In the records below, find the line that holds "Sort table by TipoCategoria column header". Restate it and every later line exactly, stopping at the end and skipping pictures.

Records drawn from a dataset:

══════════════════════════════

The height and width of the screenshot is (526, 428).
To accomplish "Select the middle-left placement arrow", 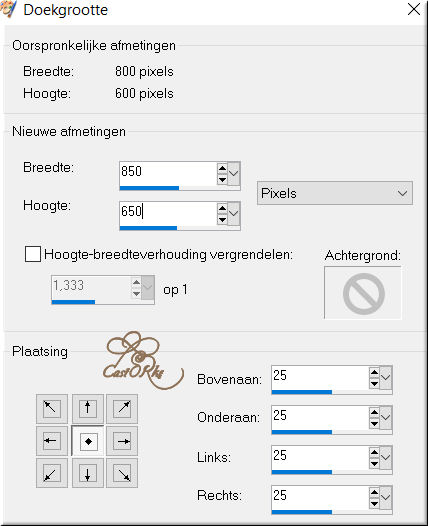I will [x=52, y=441].
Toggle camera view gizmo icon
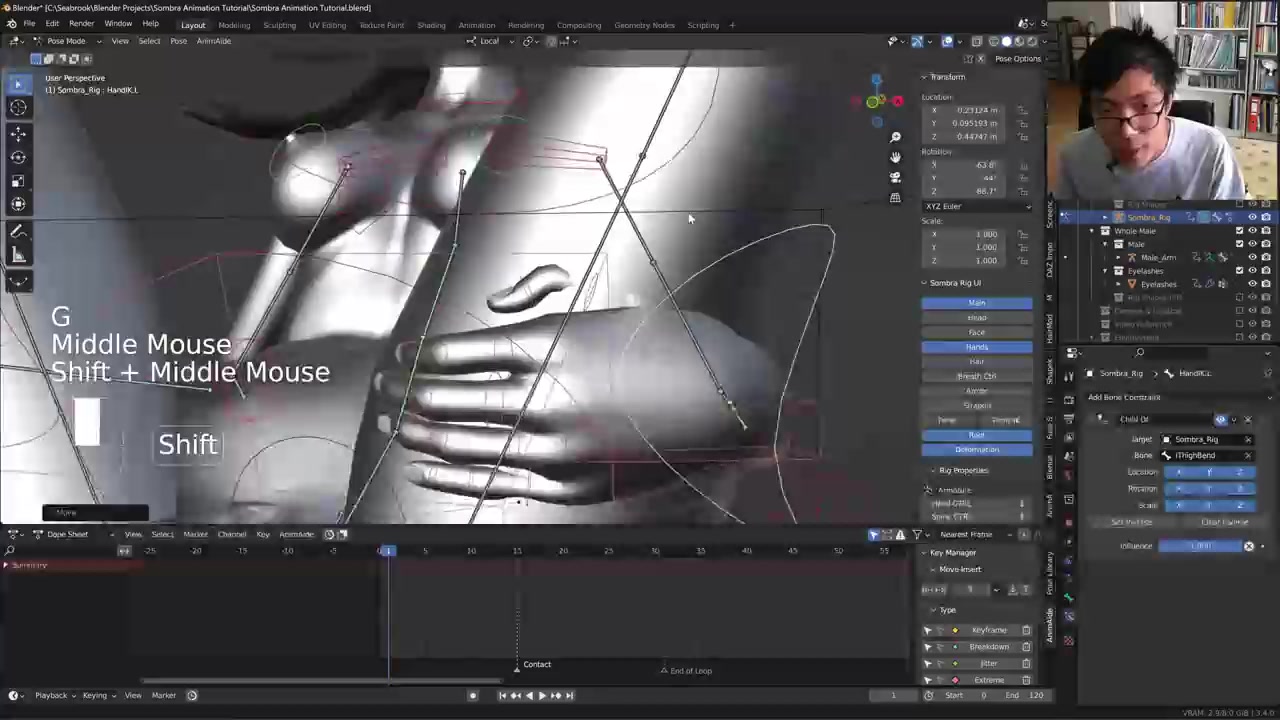Viewport: 1280px width, 720px height. [895, 177]
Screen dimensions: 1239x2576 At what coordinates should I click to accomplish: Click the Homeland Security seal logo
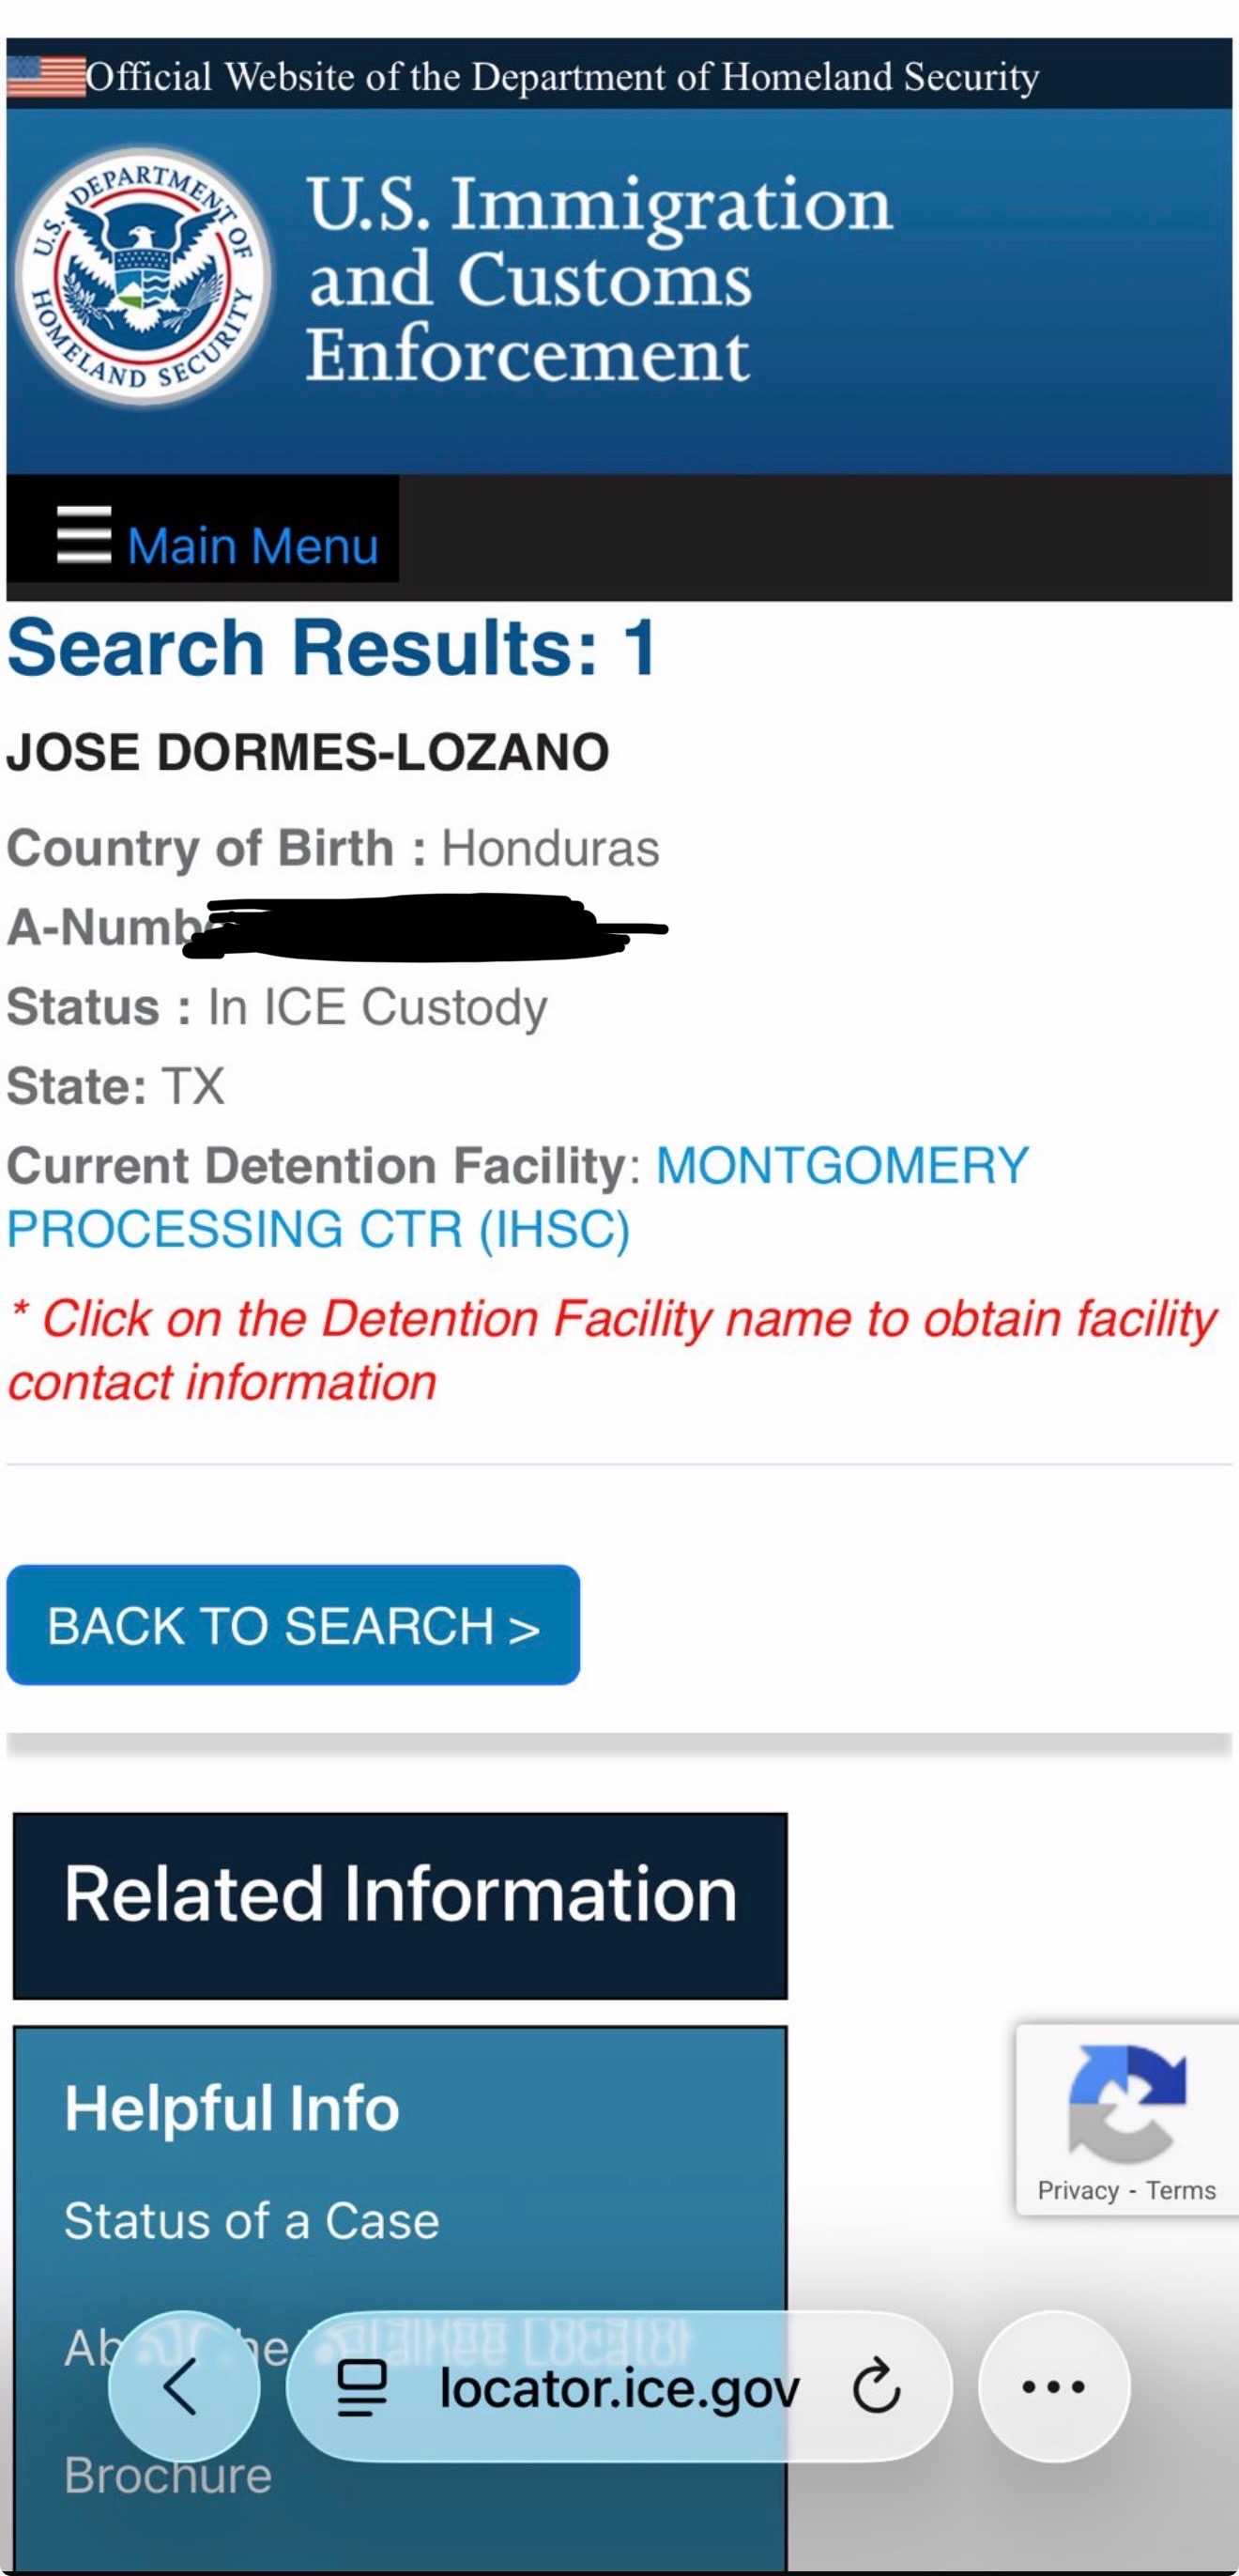(x=144, y=277)
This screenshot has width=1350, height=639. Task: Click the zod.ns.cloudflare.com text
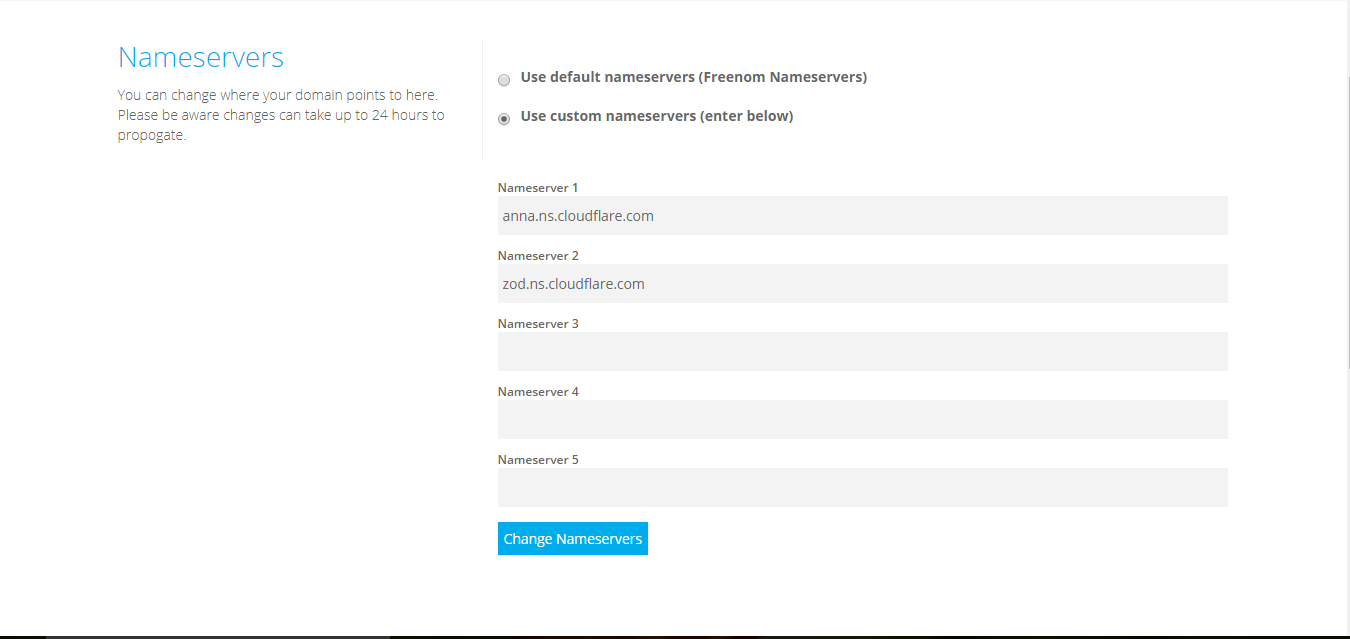573,283
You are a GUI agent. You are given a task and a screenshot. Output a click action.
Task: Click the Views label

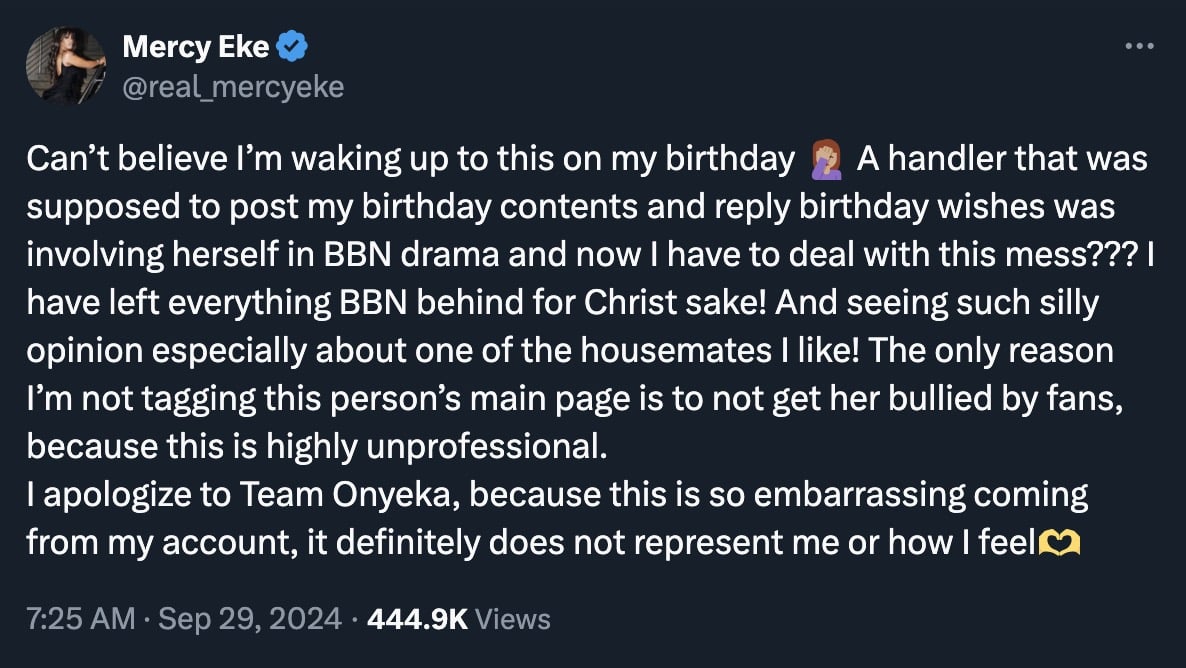(x=513, y=619)

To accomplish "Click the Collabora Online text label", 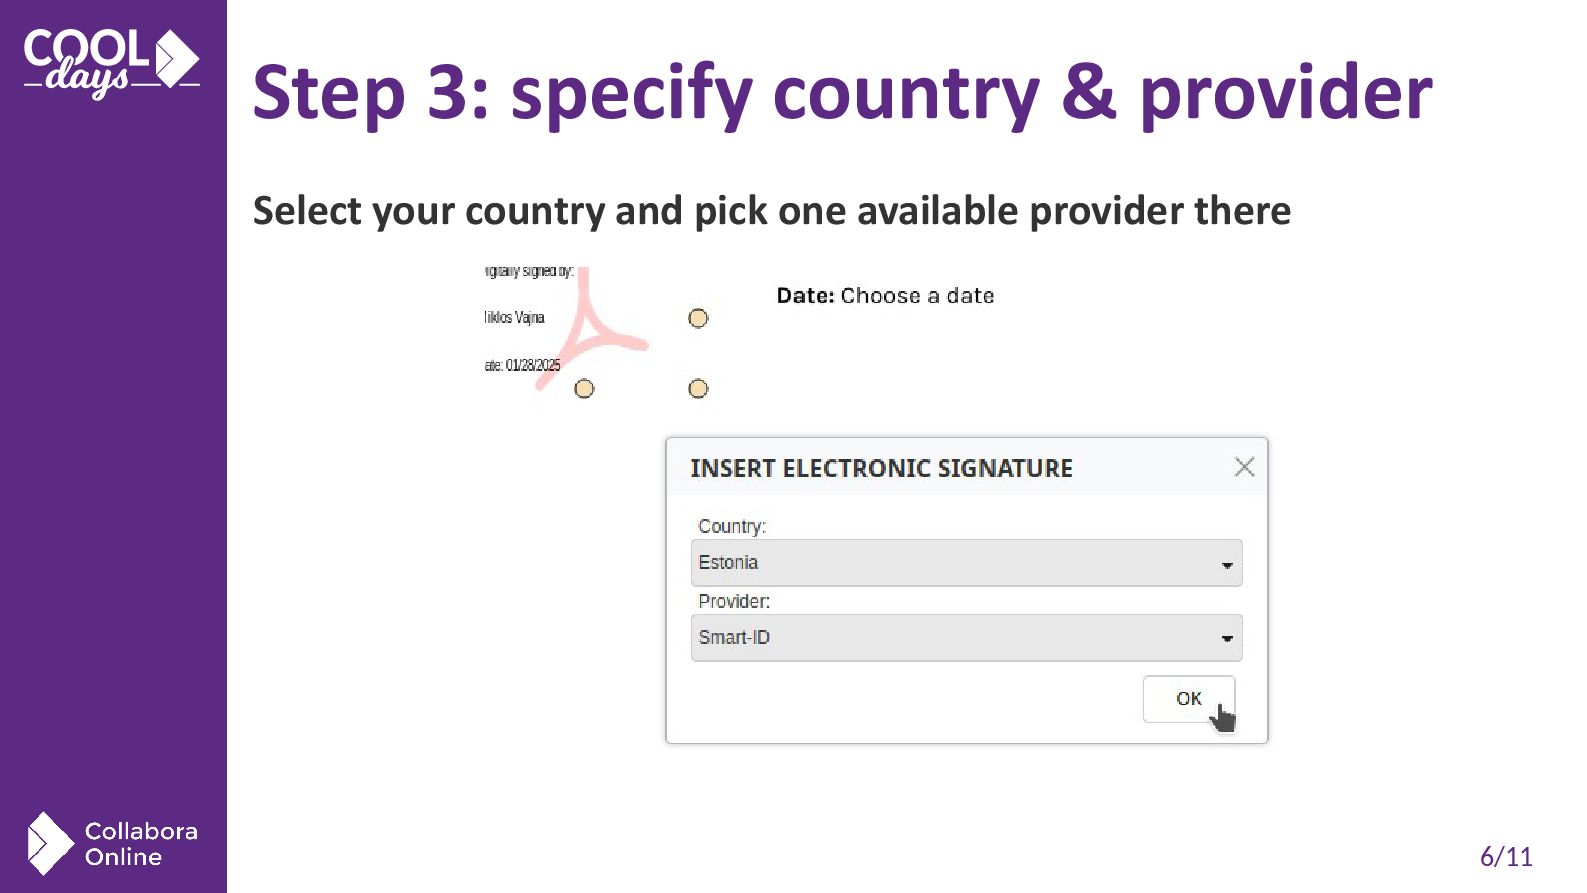I will [141, 844].
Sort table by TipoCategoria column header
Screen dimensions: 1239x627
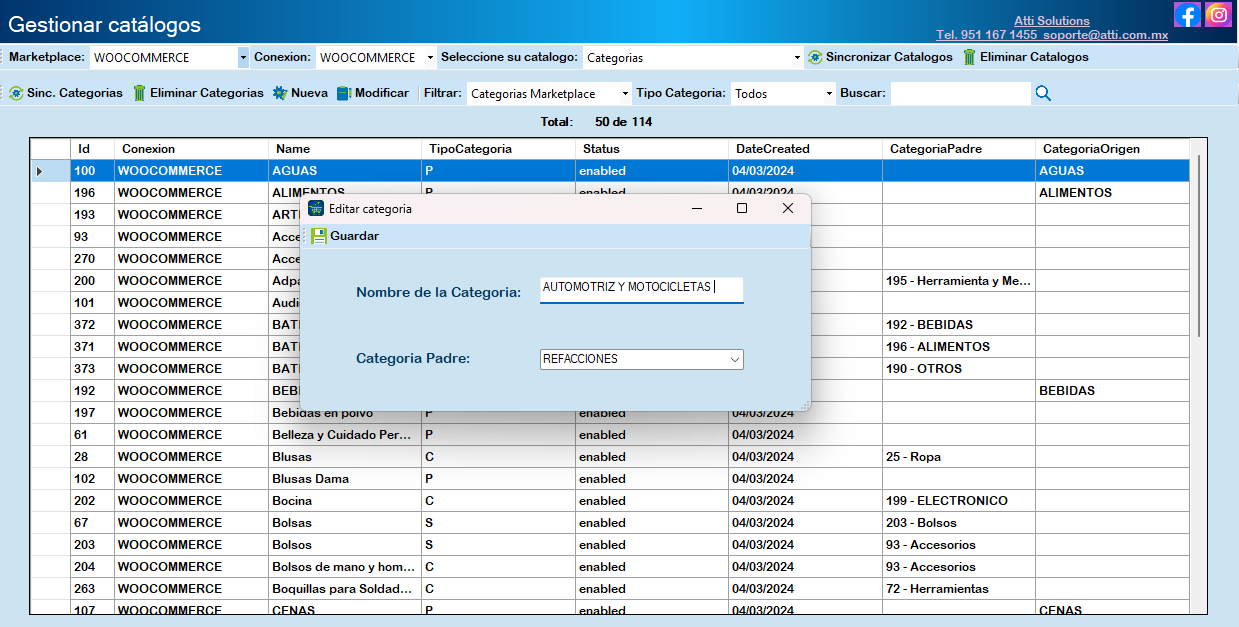pyautogui.click(x=470, y=149)
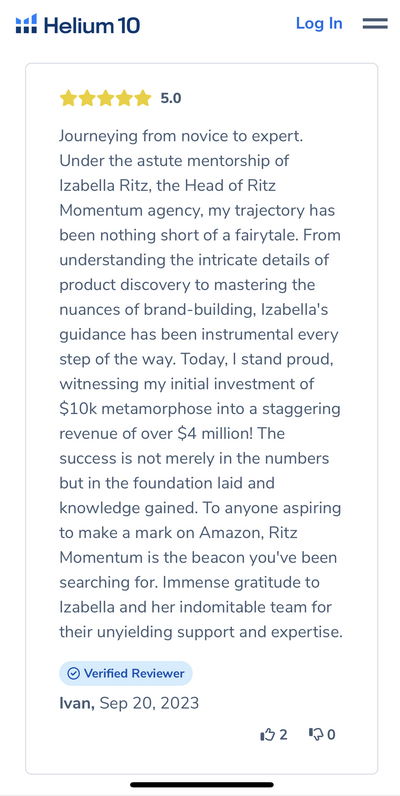The width and height of the screenshot is (400, 796).
Task: Tap the home indicator bar at bottom
Action: pos(202,785)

══════════════════════════════

THE COMPLETED TASK
Sort table by TipoCategoria column header
Screen dimensions: 1239x627
pyautogui.click(x=470, y=149)
The width and height of the screenshot is (400, 796).
Task: Tap the home indicator bar at bottom
Action: pos(202,785)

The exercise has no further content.